PROBLEM DETAILS:
Those lines of the records that contain "main" are to be located and copied.

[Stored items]
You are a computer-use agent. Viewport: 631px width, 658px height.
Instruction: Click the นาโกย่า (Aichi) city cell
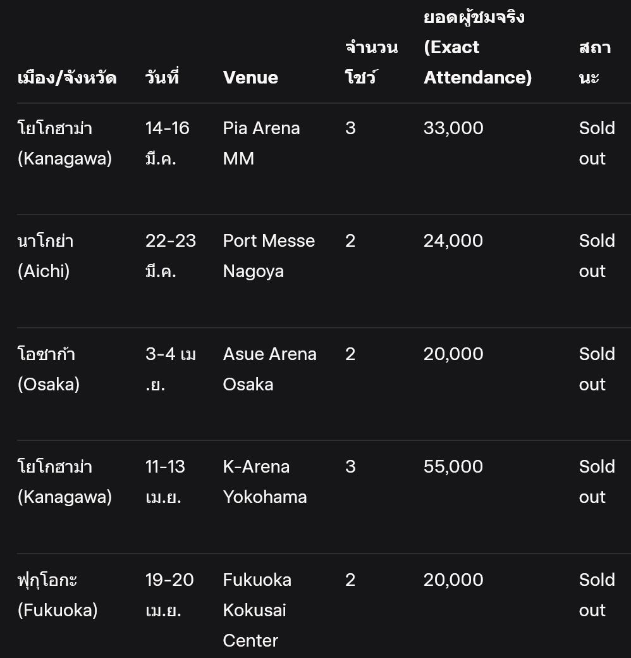(46, 256)
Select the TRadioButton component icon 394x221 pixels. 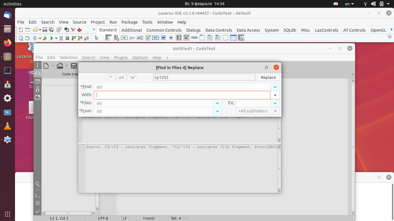(x=170, y=37)
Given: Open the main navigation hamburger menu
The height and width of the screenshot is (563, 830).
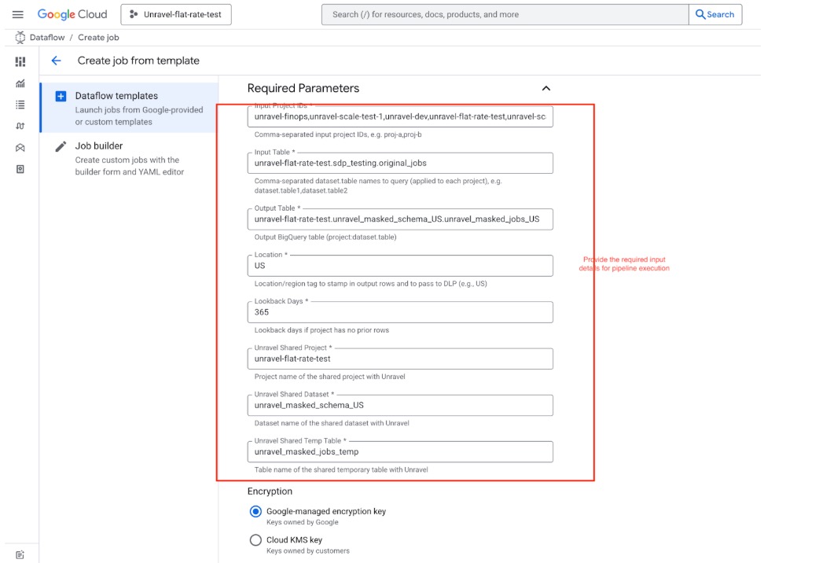Looking at the screenshot, I should 18,14.

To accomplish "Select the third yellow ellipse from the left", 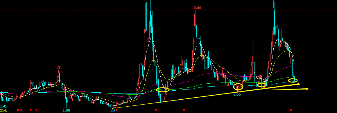I will [x=262, y=85].
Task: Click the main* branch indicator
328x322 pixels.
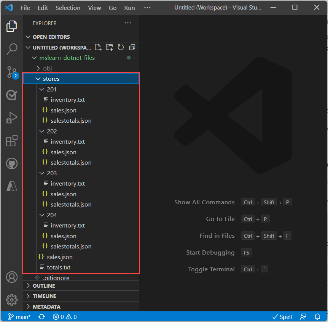Action: (19, 317)
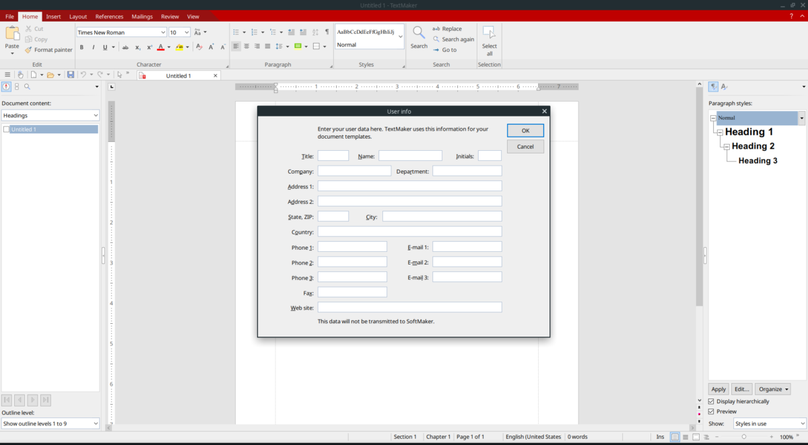Open the Styles in use dropdown
This screenshot has height=445, width=808.
click(x=769, y=423)
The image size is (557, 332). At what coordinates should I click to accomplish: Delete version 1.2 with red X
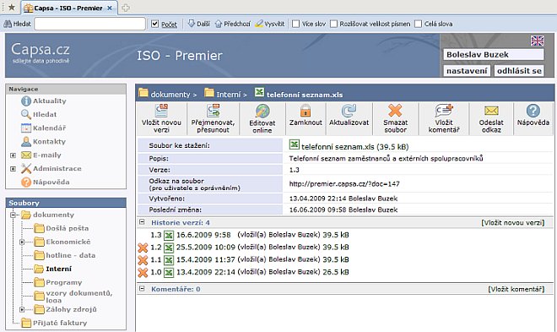143,248
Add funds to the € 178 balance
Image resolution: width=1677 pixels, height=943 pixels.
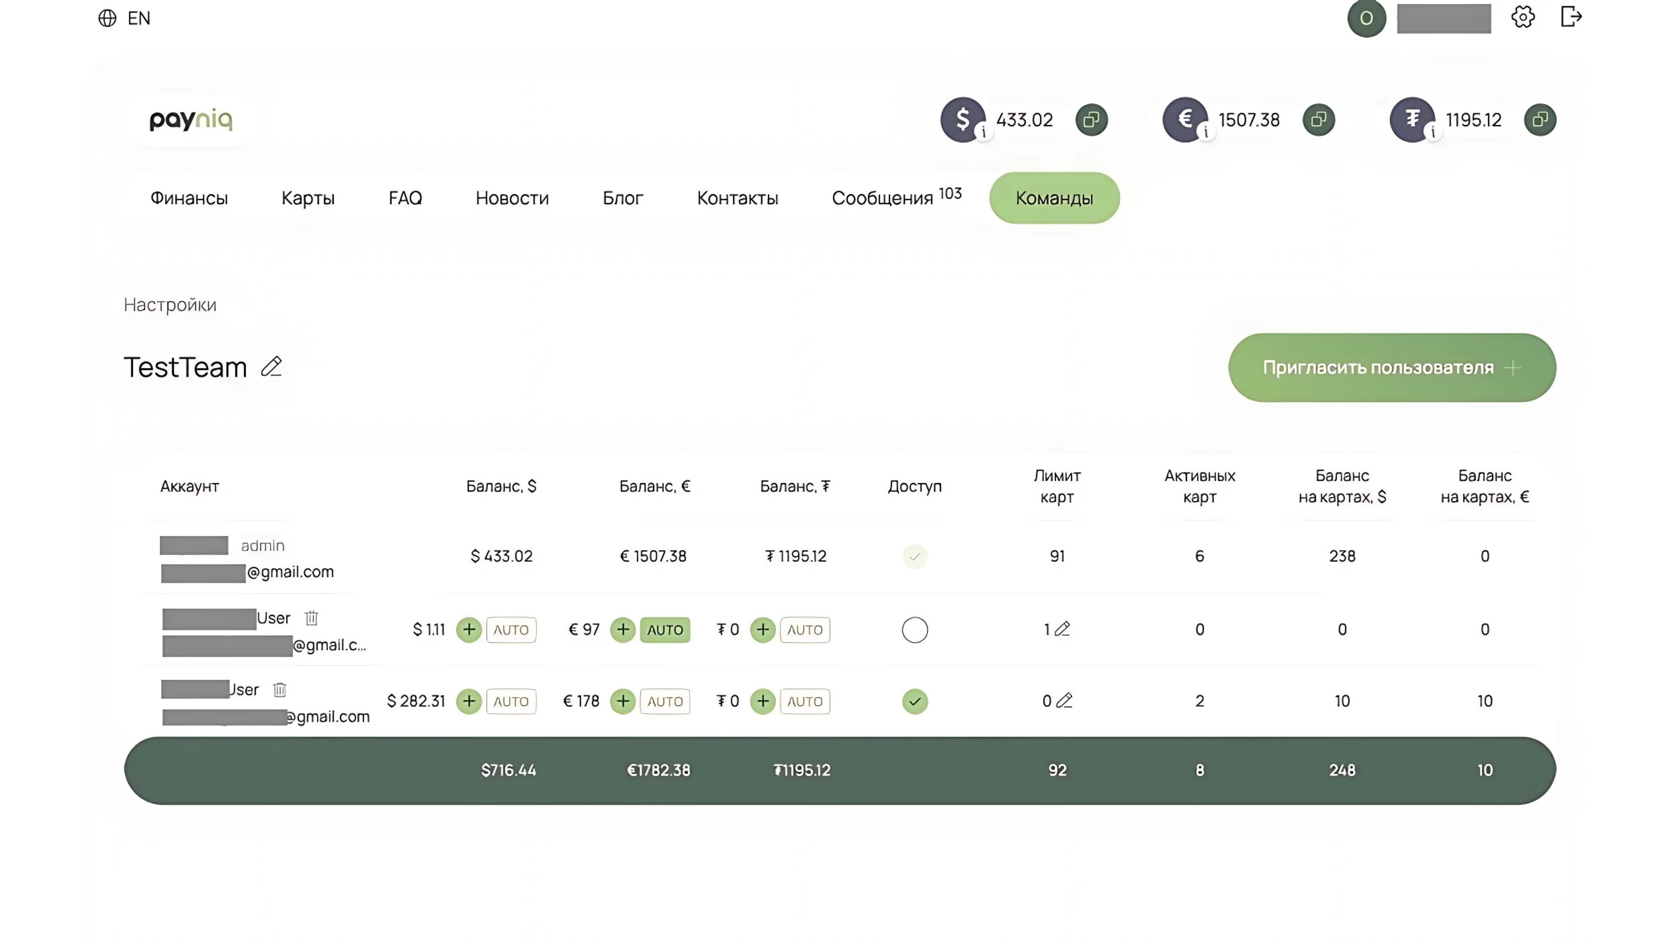pos(622,701)
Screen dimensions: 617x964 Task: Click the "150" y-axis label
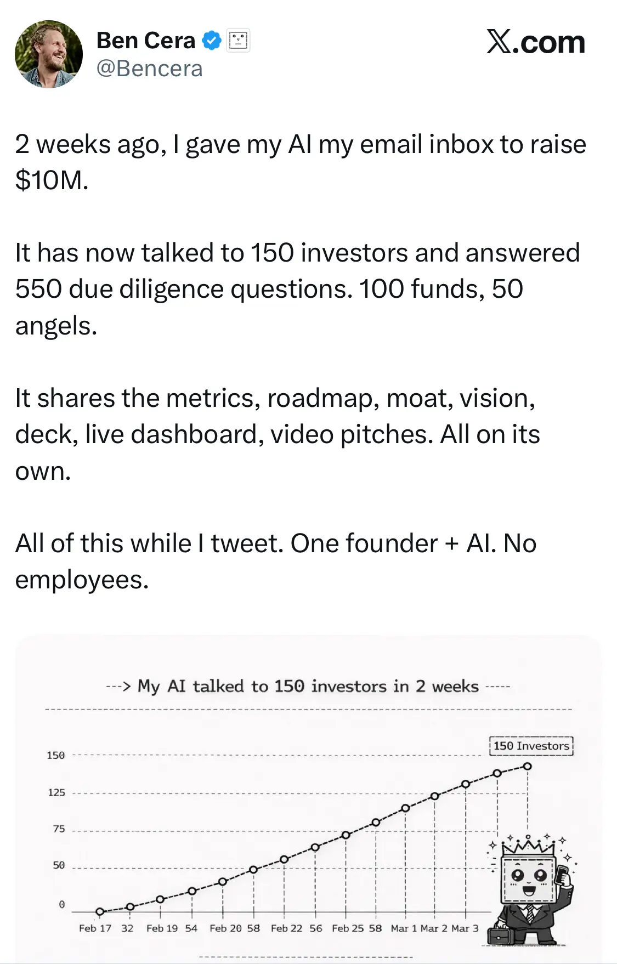click(56, 756)
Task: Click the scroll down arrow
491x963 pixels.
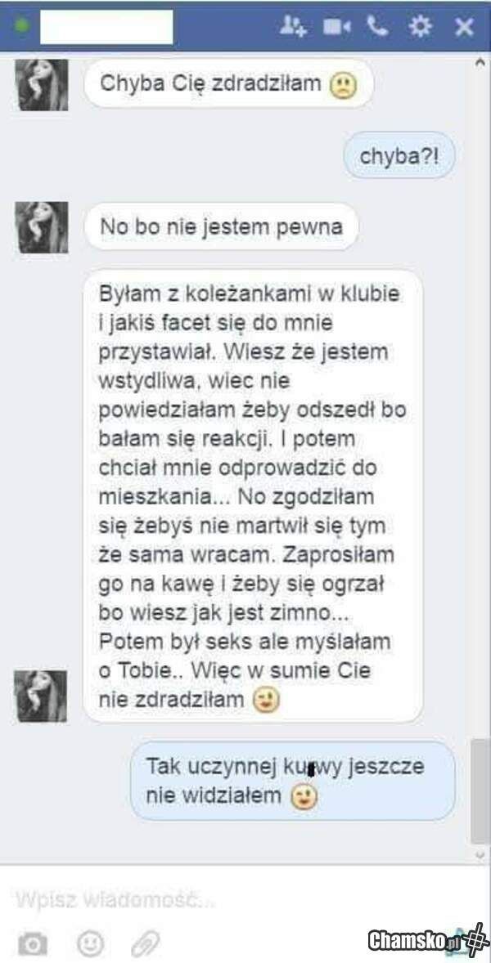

RESULT OF THE EXERCISE:
Given: Open the main navigation hamburger menu
Task: Click the main* branch indicator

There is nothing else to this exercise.